Passage given:
+ + + + +

[R-sig-ME] Fwd: model check for negative binomial model

Tue Feb 18 22:25:47 CET 2020

Dear Salvador,

Thank you for the clarification, that was very helpful.

Best wishes

Alessandra

On Mon, Feb 17, 2020 at 9:27 PM Salvador SANCHEZ COLON <
salvadorsanchezcolon using prodigy.net.mx> wrote:

> CORRECTION
>
>
> Dear Alessandra,
>
>
> My apologies, I msread the output you pasted in your previous messages. I
> did not realize that the parameter estimates that you were providing
> correspond to a negative binomial model, I assumed that they came from a
> binomial (logit) model. As Profr. Bolker mentioned, you cannot fit a
> negative binomial model to your data, it has to be a binomial (logit model)
> in which you model the number of eggs that hatch out of the total number of
> eggs in the nest. What the model predicts (after back transforming the odds
> ratio) is the probability, p, of an egg hatching, which can then be
> translated into the expected number of eggs that hatch simply by
> multiplying it by the number of eggs in the nest, np.
>
>
> I hope this helps and, again, my apologies for the confusion and for
> messing things yp.
>
>
> Salvador
>
>
> En Lun, 17 Febrero, 2020 en 20:46, yo <salvadorsanchezcolon using prodigy.net.mx>
> escribió:
>
> Para: bielli.alessandra using gmail.com
> Cc: bbolker using gmail.com; r-sig-mixed-models using r-project.org
>
> Cara Alessandra,
>
>
> If I may interject into your conversation, the key to your question lies
> in the parameter estimates:for the fixed effects:
>
>
>                                Estimate           Std. Error             z
> value        Pr(>|z|)
> (Intercept)               -1.38864             0.08227
> -16.879      < 2e-16 ***
> Relocation..Y.N.Y       0.32105              0.09152                3.508
>      0.000452 ***
> SPL                          0.22218               0.08793
> 2.527       0.011508 *
>
>
> As I understand your design, you have two independent variables (factors):
> Species and treatment, each with two levels: L vs. G and Y vs N.
>
>
> Thus, the logit model that you obtain (omitting the random effects) is:
>
>
> logit(p) = log(p/(1-p) = -1.38864 + 0.32105*Treatment + 0.22218*Species
>
> Treatment and species are two-level factors which are coded as 0 or 1 and
> the model has to have parameter estimates for each of those levels. By
> design, in generalized linear models parameters are estimated by taking one
> of the levels of each factor as the reference level and assigned a value of
> 0, and the parameters for the other levels are expressed in relation to the
> reference level. Thus, in your case, treatment N and species G are
> designated as the reference levels for their corresponding factors and,
> hence, their parameter values are both 0 (and not listed in the output).
> Then, treatment Y has a positive effect (0.32) on the odds ratio of
> hatching/not-hatching compared to treatment N; and species L also has a
> positive effect (0.22 times) on the odds ratio of hatching vs not-hatching.

+ + + + +

Information provided:
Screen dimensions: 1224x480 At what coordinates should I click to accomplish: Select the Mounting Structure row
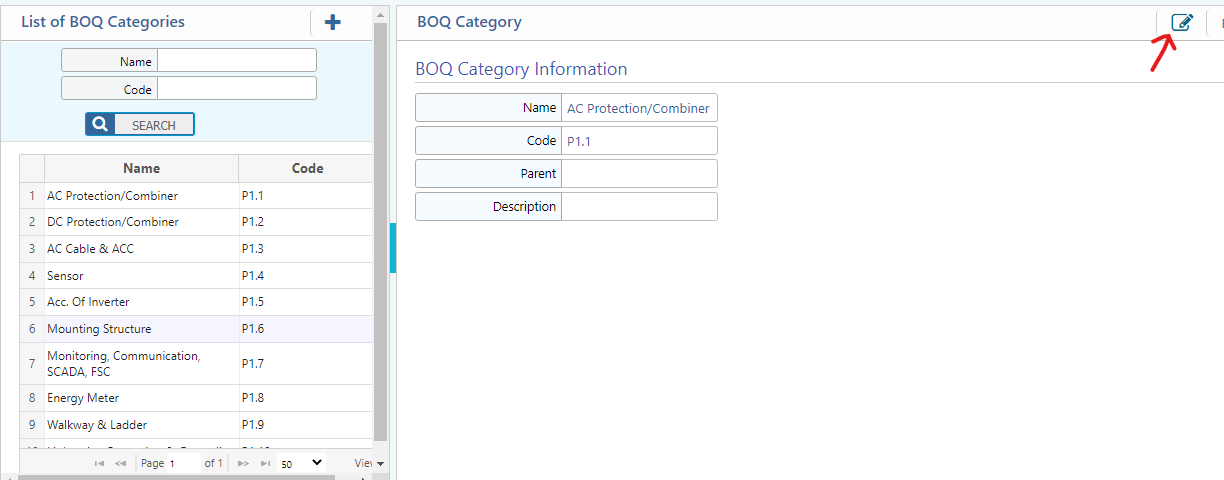tap(99, 329)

+ + + + +

Your tasks:
**A)** From the mailing-list thread about the model check for a negative binomial model, list every term in the fixed-effects table together with its estimate.
**B)** Extend the mailing-list thread about the model check for a negative binomial model, starting right after its last sentence.

Answers to the tasks:
**A)**
(Intercept): -1.38864
Relocation..Y.N.Y: 0.32105
SPL: 0.22218

**B)**
>
>
> The intercept then (-1.38864) denotes the odds ratio for the combination
> of treatment N and species G; that is, when both factors are at their
> reference level of 0. This translates into a probability of hatching (p):
>
>
> p =  exp(-1.38864)/(1+exp(-1.38864) = 0.1996
>
>
> For treatment Y and species G, the model becomes:
>
>
> p =  exp(-1.38864 + 0.32105)/(1+exp(-1.38864 + 0.32105) = 0.25569
>
>
> as treatment Y has a positive effect on the odds ratio of hatching.
>
>
> For treatment N and species L, the model becomes:
>
>
> p =  exp(-1.38864 + 0.22218)/(1+exp(-1.38864 + 0.22218) = 0.2375
>
>
> as species L has a positive effect on the odds ratio of hatching.
>
>
> Finally, for the combination of treament Y and species L, the model
> becomes:
>
>
> p =  exp(-1.38864 + 0.32105 + 0.22218)/(1+exp(-1.38864 + 0.32105 + 0.22218)
> = 0.3002
>
>
> as both levels Y and L have positive effects on the odds ratio of hatching.
>
>
> I hope this helps.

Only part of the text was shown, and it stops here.